GOAL: Copy out the data word for word, beginning at the line that contains "Viewport: 543px width, 696px" and continuing through the end of the data. Leave the pictures out.

DATA PROVIDED:
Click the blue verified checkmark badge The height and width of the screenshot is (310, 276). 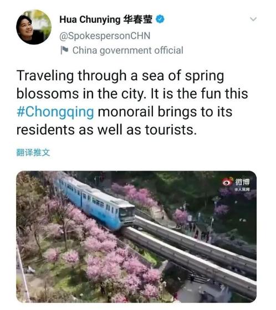click(x=160, y=19)

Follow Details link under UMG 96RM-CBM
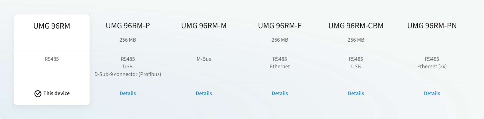tap(356, 93)
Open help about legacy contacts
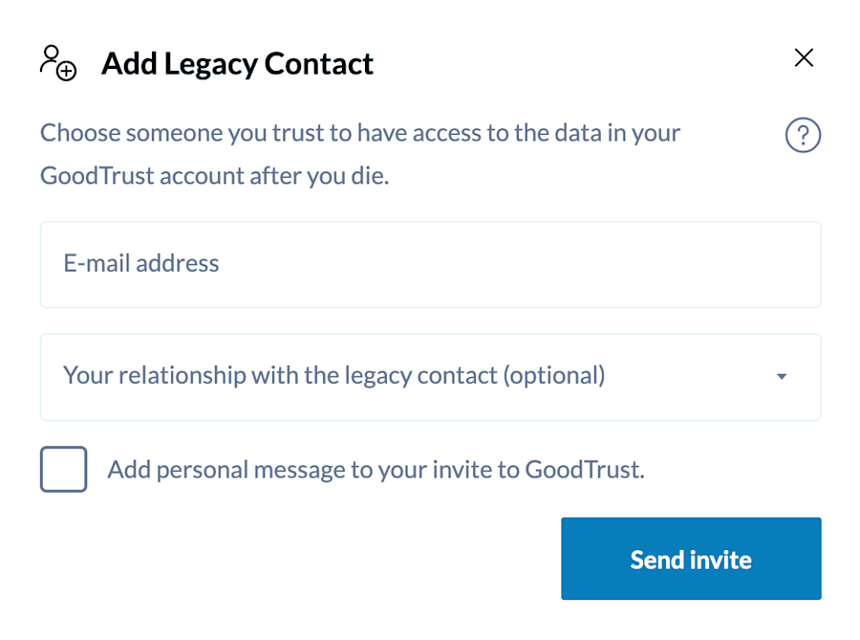 coord(803,136)
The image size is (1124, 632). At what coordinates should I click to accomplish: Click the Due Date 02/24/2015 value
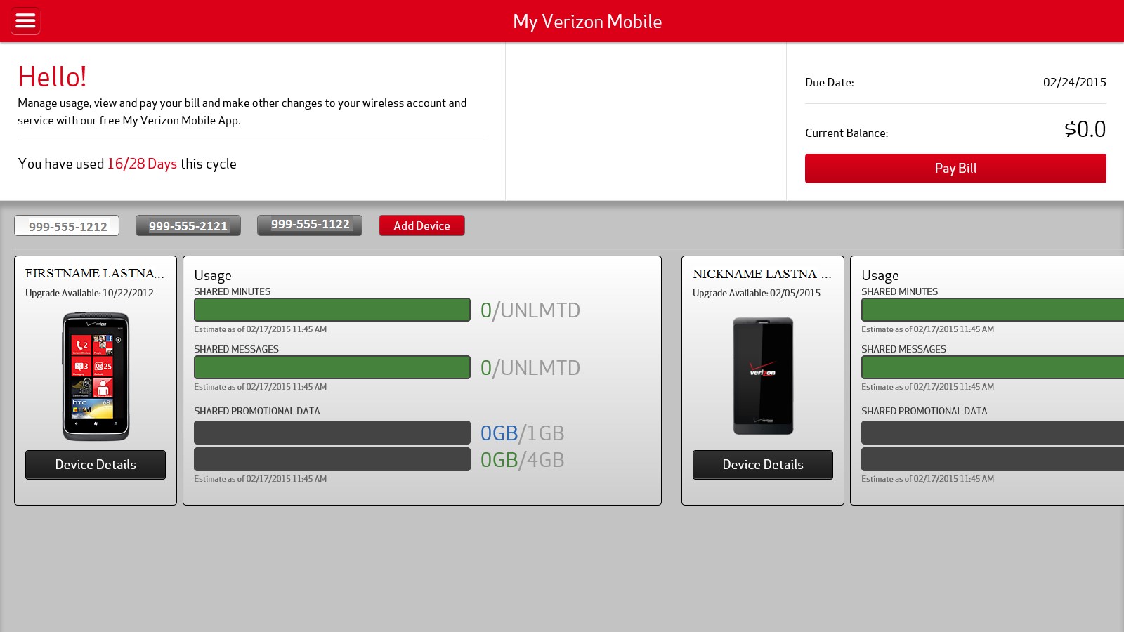[x=1075, y=82]
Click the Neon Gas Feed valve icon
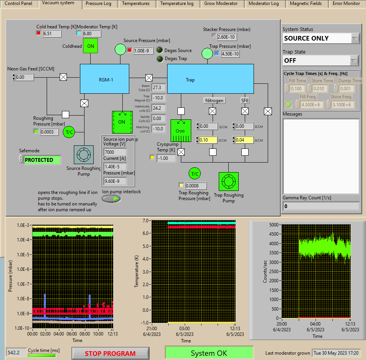366x360 pixels. click(63, 77)
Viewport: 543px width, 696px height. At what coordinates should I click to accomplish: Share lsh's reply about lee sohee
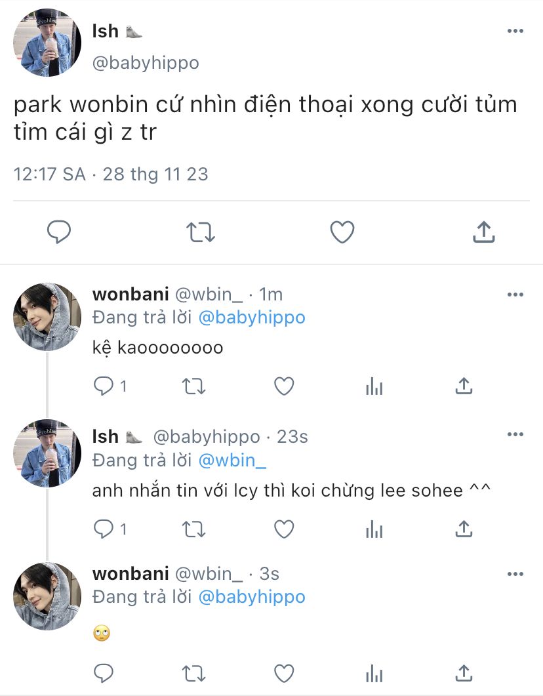pos(464,529)
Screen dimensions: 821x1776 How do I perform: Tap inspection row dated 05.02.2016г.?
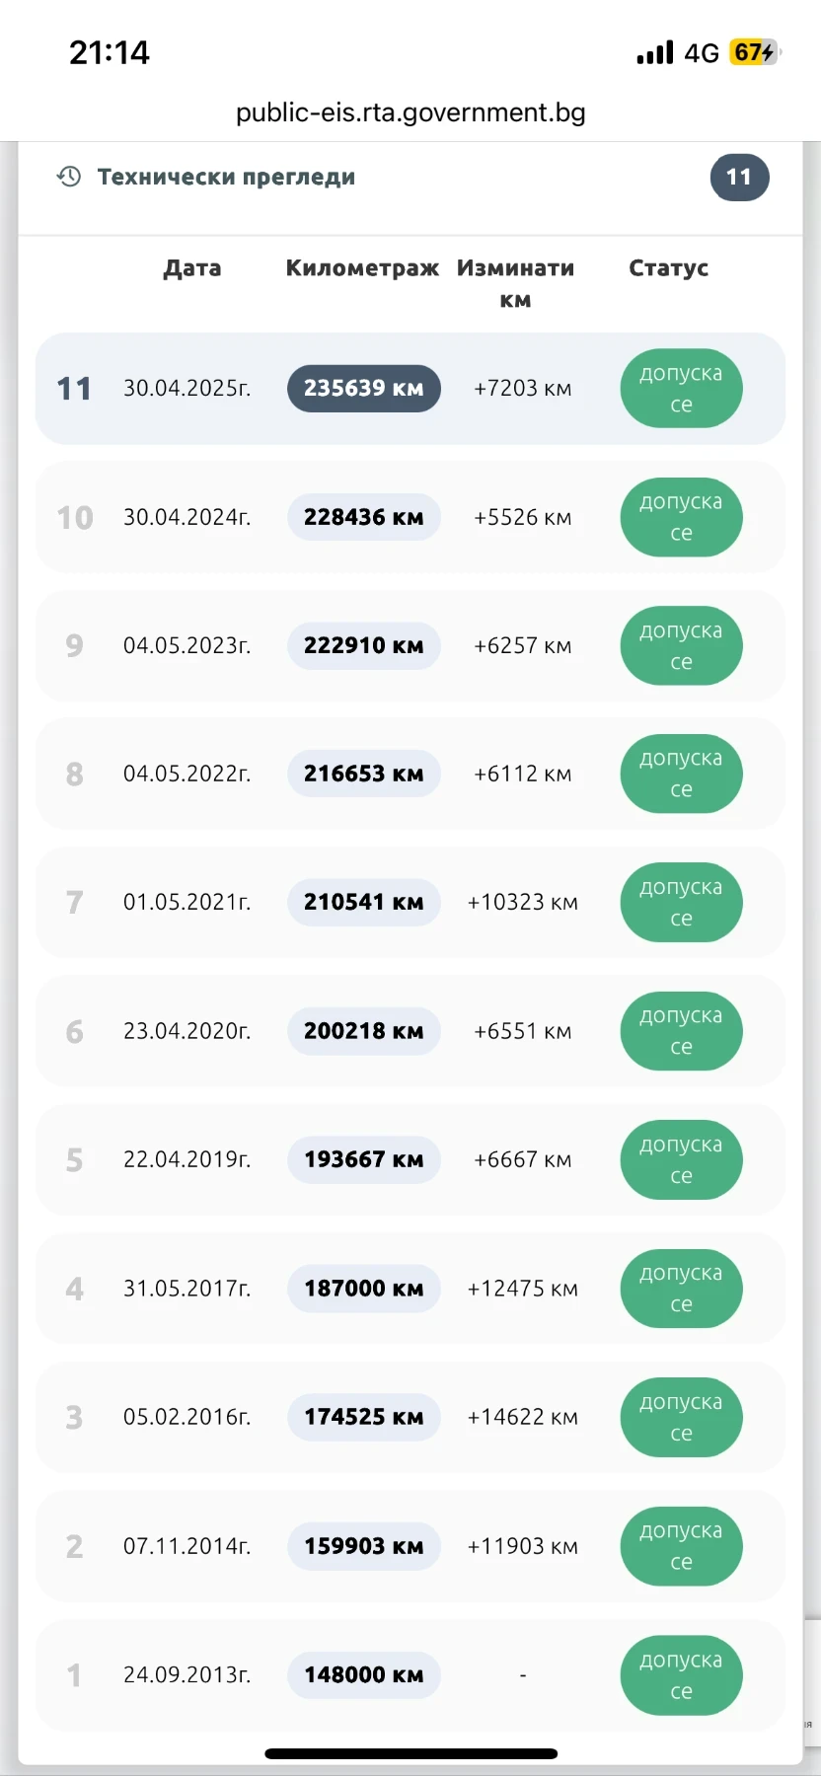point(187,1417)
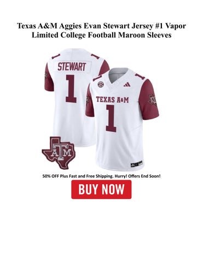
Task: Click the STEWART nameplate on back jersey
Action: point(72,67)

RESULT:
Viewport: 543px width, 696px height. At what coordinates should I click to accomplish: Share lsh's reply about lee sohee
pos(464,529)
Screen dimensions: 821x1776 How do I perform: Tap inspection row dated 05.02.2016г.?
point(187,1417)
Task: Click the STEWART nameplate on back jersey
Action: point(72,67)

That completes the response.